### [Texto fuente]
▽

Señalamos en esa oportunidad: una primera observación al título de la misma sobre la fecha, o periodo de 1961 hasta las 12 de la noche de mayo de 1966, sobre que el territorio de lo que hoy conforma la República de Guyana oficialmente era British Guina o la Colonia de la Guyana Británica o inglesa con la debida reserva de los territorios al oeste del río Esequibo considerados venezolanos al no reconocerse la sentencia del Tribunal Arbitral de Paris de 1899, por nula e irrita.


Los EE UU no se enfrentaron a sus aliados británicos en defensa de Venezuela todo lo contrario no la apoyaron o permanecieron indiferentes. Prueba de ello fue en la X Conferencia Interamericana de Caracas o la “Conferencia Anti Comunista de Caracas“en 1954. Ante la cual el Gobierno Estadounidense o la administración del Presidente Dwight David Eisenhower, se opuso a que Venezuela presentara su posición oficial referente a la contención de la Guayana Esequiba, para evitar romper la unidad en la lucha anticomunista en occidente por una reclamación territorial a su aliada la Gran Bretaña. Lo que indudablemente retraso las acciones a nivel internacional por la reivindicación de esos territorios por parte de Venezuela.


Por otro lado la Nación Venezolana en la década de 1960 y aun antes exigió y acepto que la colonia de la Guyana Británica fuera parte de las negociaciones iníciales, y posteriores sobre la reclamación de los territorios ubicados al oeste del río Esequibo conocidos como la Guayana Esequiba. Contrario a lo sucedido en el Tribunal Arbitral de París de 1899, donde simplemente fuimos meros observadores de cómo se nos despojaban 159.500 Km2 de territorios.

△

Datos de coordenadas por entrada
▽

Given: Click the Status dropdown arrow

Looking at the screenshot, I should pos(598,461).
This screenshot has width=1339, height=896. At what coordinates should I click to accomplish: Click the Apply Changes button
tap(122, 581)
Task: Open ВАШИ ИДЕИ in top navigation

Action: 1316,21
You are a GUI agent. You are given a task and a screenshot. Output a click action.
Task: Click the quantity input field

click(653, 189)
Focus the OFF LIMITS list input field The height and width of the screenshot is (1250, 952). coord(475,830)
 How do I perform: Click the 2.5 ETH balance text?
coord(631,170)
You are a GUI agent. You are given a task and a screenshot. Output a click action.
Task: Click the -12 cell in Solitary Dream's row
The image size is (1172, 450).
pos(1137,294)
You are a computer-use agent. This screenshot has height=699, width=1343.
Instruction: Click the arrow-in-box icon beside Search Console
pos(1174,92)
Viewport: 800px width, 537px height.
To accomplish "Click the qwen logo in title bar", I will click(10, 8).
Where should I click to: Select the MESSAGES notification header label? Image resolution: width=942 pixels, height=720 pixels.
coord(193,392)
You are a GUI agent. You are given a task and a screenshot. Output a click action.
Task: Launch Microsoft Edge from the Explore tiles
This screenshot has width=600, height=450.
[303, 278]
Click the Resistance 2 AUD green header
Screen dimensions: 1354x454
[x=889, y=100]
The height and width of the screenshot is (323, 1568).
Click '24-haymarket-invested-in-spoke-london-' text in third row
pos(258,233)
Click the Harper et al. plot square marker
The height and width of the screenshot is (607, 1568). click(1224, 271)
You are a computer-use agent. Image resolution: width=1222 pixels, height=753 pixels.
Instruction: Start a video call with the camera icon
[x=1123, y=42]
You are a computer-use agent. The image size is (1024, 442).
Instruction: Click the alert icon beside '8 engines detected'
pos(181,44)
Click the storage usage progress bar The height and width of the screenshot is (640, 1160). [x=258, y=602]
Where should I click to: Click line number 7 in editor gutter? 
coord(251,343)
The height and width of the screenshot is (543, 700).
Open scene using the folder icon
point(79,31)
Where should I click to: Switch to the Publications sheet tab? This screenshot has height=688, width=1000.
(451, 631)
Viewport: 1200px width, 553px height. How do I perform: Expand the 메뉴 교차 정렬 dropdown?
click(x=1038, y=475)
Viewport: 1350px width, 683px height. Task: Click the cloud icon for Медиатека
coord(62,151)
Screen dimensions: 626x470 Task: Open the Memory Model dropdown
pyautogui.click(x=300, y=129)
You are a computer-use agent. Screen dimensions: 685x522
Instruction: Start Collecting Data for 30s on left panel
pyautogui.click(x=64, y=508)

△

### [Tareas por realizar]
1 - Enumera, en el orden en que aparecen por primera vez, todos los años distintos que el texto fuente sobre la Guayana Esequiba menciona con cifras.
2 - Redacta la continuación del texto fuente sobre la Guayana Esequiba a partir de su última oración.

### [Respuestas del ejercicio]
1 - 1961, 1966, 1899, 1954, 1960

2 -
Por otro lado de acuerdo con la amplia documentación existente en los EE UU, demuestra que esta no tomo posición a favor de la reclamación de los territorios ubicados al oeste del río Esequibo. Las exigencias venezolanas llevó al Departamento de Estado de USA, a petición del director de los Asuntos de Venezuela y Colombia, Daniel Morgolies, quien "...era partidario que los Estados Unidos se mantuvieran fuera de la controversia y dejase a las partes la búsqueda de una solución amistosa...", recomendó efectuar un estudio jurídico a través de su Consultoría Jurídica sobre la contención limítrofe por la Guayana Esequiba dictaminando su consultor Jurídico el Dr. Jeromy Henry Silber: "...la no injerencia en el diferendo...", y ante la insistencia del Gobierno venezolano posteriormente en contraposición a la postura anterior. El Secretario de Estado Suplente, Adams, en forma irrespetuosa y de falta de tacto diplomático, en nota del 28-02 de 1965 al gobierno venezolano señaló: "...Me parece ridículo que el Canciller venezolano esté solicitando nuestros buenos oficios ante el Reino Unido y al mismo tiempo nos amenace con chantajearnos con supuestos descubrimientos de un fraude cometido por un norteamericano hace 66 años... No debemos aceptar que esas supuestas pruebas requieran una repuesta sustantiva por parte nuestra...".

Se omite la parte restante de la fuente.